Dustin J. Mitchell said...

As for the pull producing a merge, there are two solutions. First, you can simply pull into master without first creating a non-master branch. I have an alias that runs 'git pull --no-ff --no-commit':

ghpull = !sh -c 'git pull --no-ff --no-commit git://github.com/$0/buildbot.git $1'

This leaves the changes staged without committing them. I usually run a quick 'git diff --cached' to verify what I'm committing is what I reviewed, and then commit. You could add your --signoff, --aithor, etc. on the 'git commit' line.

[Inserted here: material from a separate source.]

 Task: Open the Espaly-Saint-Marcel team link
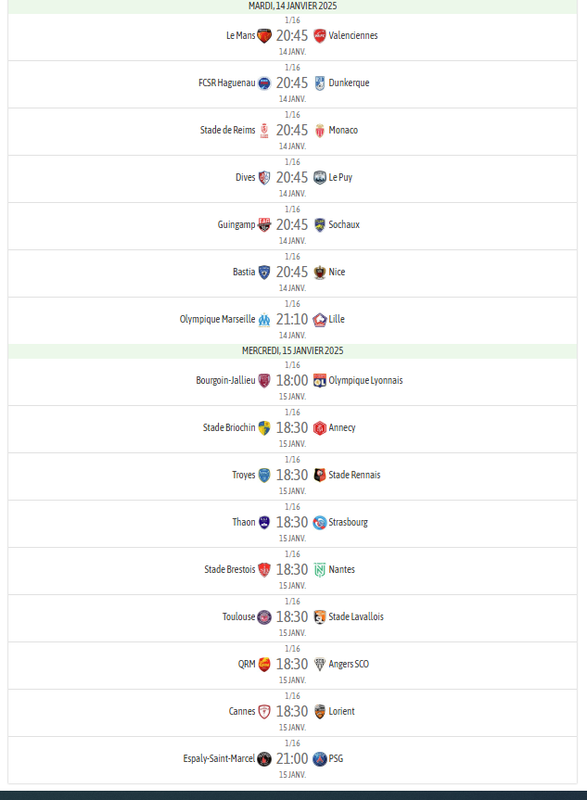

The second, slightly more difficult option that allows you to continue to use your topic branch is to use 'git pull', and when you see that it's performed a merge, use 'git reset --hard HEAD^2' to reset the branch to the second parent -- the youngest of the commits you just merged -- rather than the merge of that commit and your master. You can even do this if there are merge conflicts!

dietrich said...

for pushing patches, you don't need the upstream alias since you're pushing directly to the add-on sdk master. i use 'git push origin master'.

myk said...

Dietrich: I actually use a local repo I cloned from my own GitHub fork, as recommended by Lloyd Hilaiel, so my "origin" is not the canonical repository, which is why I use the "upstream" alias (to indicate the repository that is "upstream" from my fork).